Written problem: Please turn every line of the items below into a JSON list of strings, one string per line, leaving out blank lines.
[BEGIN Extracted records]
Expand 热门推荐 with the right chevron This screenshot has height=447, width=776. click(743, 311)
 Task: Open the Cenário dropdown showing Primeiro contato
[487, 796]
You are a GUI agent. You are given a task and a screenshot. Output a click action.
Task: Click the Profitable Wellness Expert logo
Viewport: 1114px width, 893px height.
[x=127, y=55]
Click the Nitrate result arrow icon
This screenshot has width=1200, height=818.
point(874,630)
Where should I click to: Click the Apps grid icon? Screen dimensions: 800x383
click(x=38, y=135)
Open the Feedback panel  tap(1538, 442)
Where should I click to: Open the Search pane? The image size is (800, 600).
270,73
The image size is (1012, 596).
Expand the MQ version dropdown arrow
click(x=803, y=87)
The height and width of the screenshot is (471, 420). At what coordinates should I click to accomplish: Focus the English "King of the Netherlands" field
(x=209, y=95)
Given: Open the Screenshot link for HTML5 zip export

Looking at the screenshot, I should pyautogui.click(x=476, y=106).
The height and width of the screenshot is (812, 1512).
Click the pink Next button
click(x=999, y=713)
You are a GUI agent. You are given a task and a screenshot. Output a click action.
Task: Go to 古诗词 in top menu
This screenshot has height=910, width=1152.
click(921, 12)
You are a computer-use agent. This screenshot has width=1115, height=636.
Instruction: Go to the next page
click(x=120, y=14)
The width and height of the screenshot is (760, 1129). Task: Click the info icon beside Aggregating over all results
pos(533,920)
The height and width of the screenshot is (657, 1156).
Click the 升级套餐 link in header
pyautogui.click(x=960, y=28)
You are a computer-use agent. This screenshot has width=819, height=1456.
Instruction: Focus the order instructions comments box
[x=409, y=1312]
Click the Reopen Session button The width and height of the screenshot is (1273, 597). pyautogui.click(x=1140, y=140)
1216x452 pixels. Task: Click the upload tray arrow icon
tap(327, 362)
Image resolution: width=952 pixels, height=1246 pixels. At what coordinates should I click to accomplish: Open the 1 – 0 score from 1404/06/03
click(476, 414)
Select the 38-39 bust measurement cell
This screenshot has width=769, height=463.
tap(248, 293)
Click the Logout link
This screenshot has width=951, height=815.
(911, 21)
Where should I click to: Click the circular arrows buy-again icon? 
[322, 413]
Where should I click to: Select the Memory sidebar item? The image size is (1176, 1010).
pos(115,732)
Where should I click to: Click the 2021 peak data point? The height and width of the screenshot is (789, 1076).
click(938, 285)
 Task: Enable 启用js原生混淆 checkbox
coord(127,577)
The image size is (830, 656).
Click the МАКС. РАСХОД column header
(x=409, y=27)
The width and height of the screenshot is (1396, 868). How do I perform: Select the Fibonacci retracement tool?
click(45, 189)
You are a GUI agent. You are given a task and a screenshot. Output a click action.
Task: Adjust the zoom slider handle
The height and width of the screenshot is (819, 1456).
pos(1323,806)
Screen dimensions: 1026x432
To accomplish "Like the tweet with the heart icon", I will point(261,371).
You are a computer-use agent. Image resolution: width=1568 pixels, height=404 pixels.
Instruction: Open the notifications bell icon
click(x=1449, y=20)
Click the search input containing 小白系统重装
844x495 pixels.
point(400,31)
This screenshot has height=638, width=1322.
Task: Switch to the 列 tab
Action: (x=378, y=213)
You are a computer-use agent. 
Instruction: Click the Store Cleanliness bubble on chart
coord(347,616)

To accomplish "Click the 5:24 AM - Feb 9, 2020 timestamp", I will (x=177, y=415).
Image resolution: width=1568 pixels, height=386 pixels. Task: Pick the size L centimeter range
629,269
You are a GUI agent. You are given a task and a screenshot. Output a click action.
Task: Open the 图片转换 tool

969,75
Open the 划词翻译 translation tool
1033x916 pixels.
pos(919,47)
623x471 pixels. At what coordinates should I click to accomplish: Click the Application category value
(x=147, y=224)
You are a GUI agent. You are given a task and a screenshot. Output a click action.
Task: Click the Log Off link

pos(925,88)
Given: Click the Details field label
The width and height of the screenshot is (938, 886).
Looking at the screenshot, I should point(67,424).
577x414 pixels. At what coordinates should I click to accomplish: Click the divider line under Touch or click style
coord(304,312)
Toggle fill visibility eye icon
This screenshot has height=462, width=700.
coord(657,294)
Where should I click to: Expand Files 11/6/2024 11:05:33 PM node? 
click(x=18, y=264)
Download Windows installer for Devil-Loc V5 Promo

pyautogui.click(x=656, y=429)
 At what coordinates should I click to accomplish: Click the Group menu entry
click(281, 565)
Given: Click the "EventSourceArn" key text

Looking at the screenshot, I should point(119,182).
[END Extracted records]
The completed task:
[
  "Expand 热门推荐 with the right chevron This screenshot has height=447, width=776. click(743, 311)",
  " Task: Open the Cenário dropdown showing Primeiro contato",
  "[487, 796]",
  "You are a GUI agent. You are given a task and a screenshot. Output a click action.",
  "Task: Click the Profitable Wellness Expert logo",
  "Viewport: 1114px width, 893px height.",
  "[x=127, y=55]",
  "Click the Nitrate result arrow icon",
  "This screenshot has width=1200, height=818.",
  "point(874,630)",
  "Where should I click to: Click the Apps grid icon? Screen dimensions: 800x383",
  "click(x=38, y=135)",
  "Open the Feedback panel  tap(1538, 442)",
  "Where should I click to: Open the Search pane? The image size is (800, 600).",
  "270,73",
  "The image size is (1012, 596).",
  "Expand the MQ version dropdown arrow",
  "click(x=803, y=87)",
  "The height and width of the screenshot is (471, 420). At what coordinates should I click to accomplish: Focus the English \"King of the Netherlands\" field",
  "(x=209, y=95)",
  "Given: Open the Screenshot link for HTML5 zip export",
  "Looking at the screenshot, I should pyautogui.click(x=476, y=106).",
  "The height and width of the screenshot is (812, 1512).",
  "Click the pink Next button",
  "click(x=999, y=713)",
  "You are a GUI agent. You are given a task and a screenshot. Output a click action.",
  "Task: Go to 古诗词 in top menu",
  "This screenshot has height=910, width=1152.",
  "click(921, 12)",
  "You are a computer-use agent. This screenshot has width=1115, height=636.",
  "Instruction: Go to the next page",
  "click(x=120, y=14)",
  "The width and height of the screenshot is (760, 1129). Task: Click the info icon beside Aggregating over all results",
  "pos(533,920)",
  "The height and width of the screenshot is (657, 1156).",
  "Click the 升级套餐 link in header",
  "pyautogui.click(x=960, y=28)",
  "You are a computer-use agent. This screenshot has width=819, height=1456.",
  "Instruction: Focus the order instructions comments box",
  "[x=409, y=1312]",
  "Click the Reopen Session button The width and height of the screenshot is (1273, 597). pyautogui.click(x=1140, y=140)",
  "1216x452 pixels. Task: Click the upload tray arrow icon",
  "tap(327, 362)",
  "Image resolution: width=952 pixels, height=1246 pixels. At what coordinates should I click to accomplish: Open the 1 – 0 score from 1404/06/03",
  "click(476, 414)",
  "Select the 38-39 bust measurement cell",
  "This screenshot has width=769, height=463.",
  "tap(248, 293)",
  "Click the Logout link",
  "This screenshot has width=951, height=815.",
  "(911, 21)",
  "Where should I click to: Click the circular arrows buy-again icon? ",
  "[322, 413]",
  "Where should I click to: Select the Memory sidebar item? The image size is (1176, 1010).",
  "pos(115,732)",
  "Where should I click to: Click the 2021 peak data point? The height and width of the screenshot is (789, 1076).",
  "click(938, 285)",
  " Task: Enable 启用js原生混淆 checkbox",
  "coord(127,577)",
  "The image size is (830, 656).",
  "Click the МАКС. РАСХОД column header",
  "(x=409, y=27)",
  "The width and height of the screenshot is (1396, 868). How do I perform: Select the Fibonacci retracement tool?",
  "click(45, 189)",
  "You are a GUI agent. You are given a task and a screenshot. Output a click action.",
  "Task: Adjust the zoom slider handle",
  "The height and width of the screenshot is (819, 1456).",
  "pos(1323,806)",
  "Screen dimensions: 1026x432",
  "To accomplish \"Like the tweet with the heart icon\", I will point(261,371).",
  "You are a computer-use agent. Image resolution: width=1568 pixels, height=404 pixels.",
  "Instruction: Open the notifications bell icon",
  "click(x=1449, y=20)",
  "Click the search input containing 小白系统重装",
  "844x495 pixels.",
  "point(400,31)",
  "This screenshot has height=638, width=1322.",
  "Task: Switch to the 列 tab",
  "Action: (x=378, y=213)",
  "You are a computer-use agent. ",
  "Instruction: Click the Store Cleanliness bubble on chart",
  "coord(347,616)",
  "To accomplish \"Click the 5:24 AM - Feb 9, 2020 timestamp\", I will (x=177, y=415).",
  "Image resolution: width=1568 pixels, height=386 pixels. Task: Pick the size L centimeter range",
  "629,269",
  "You are a GUI agent. You are given a task and a screenshot. Output a click action.",
  "Task: Open the 图片转换 tool",
  "969,75",
  "Open the 划词翻译 translation tool",
  "1033x916 pixels.",
  "pos(919,47)",
  "623x471 pixels. At what coordinates should I click to accomplish: Click the Application category value",
  "(x=147, y=224)",
  "You are a GUI agent. You are given a task and a screenshot. Output a click action.",
  "Task: Click the Log Off link",
  "pos(925,88)",
  "Given: Click the Details field label",
  "The width and height of the screenshot is (938, 886).",
  "Looking at the screenshot, I should point(67,424).",
  "577x414 pixels. At what coordinates should I click to accomplish: Click the divider line under Touch or click style",
  "coord(304,312)",
  "Toggle fill visibility eye icon",
  "This screenshot has height=462, width=700.",
  "coord(657,294)",
  "Where should I click to: Expand Files 11/6/2024 11:05:33 PM node? ",
  "click(x=18, y=264)",
  "Download Windows installer for Devil-Loc V5 Promo",
  "pyautogui.click(x=656, y=429)",
  " At what coordinates should I click to accomplish: Click the Group menu entry",
  "click(281, 565)",
  "Given: Click the \"EventSourceArn\" key text",
  "Looking at the screenshot, I should point(119,182)."
]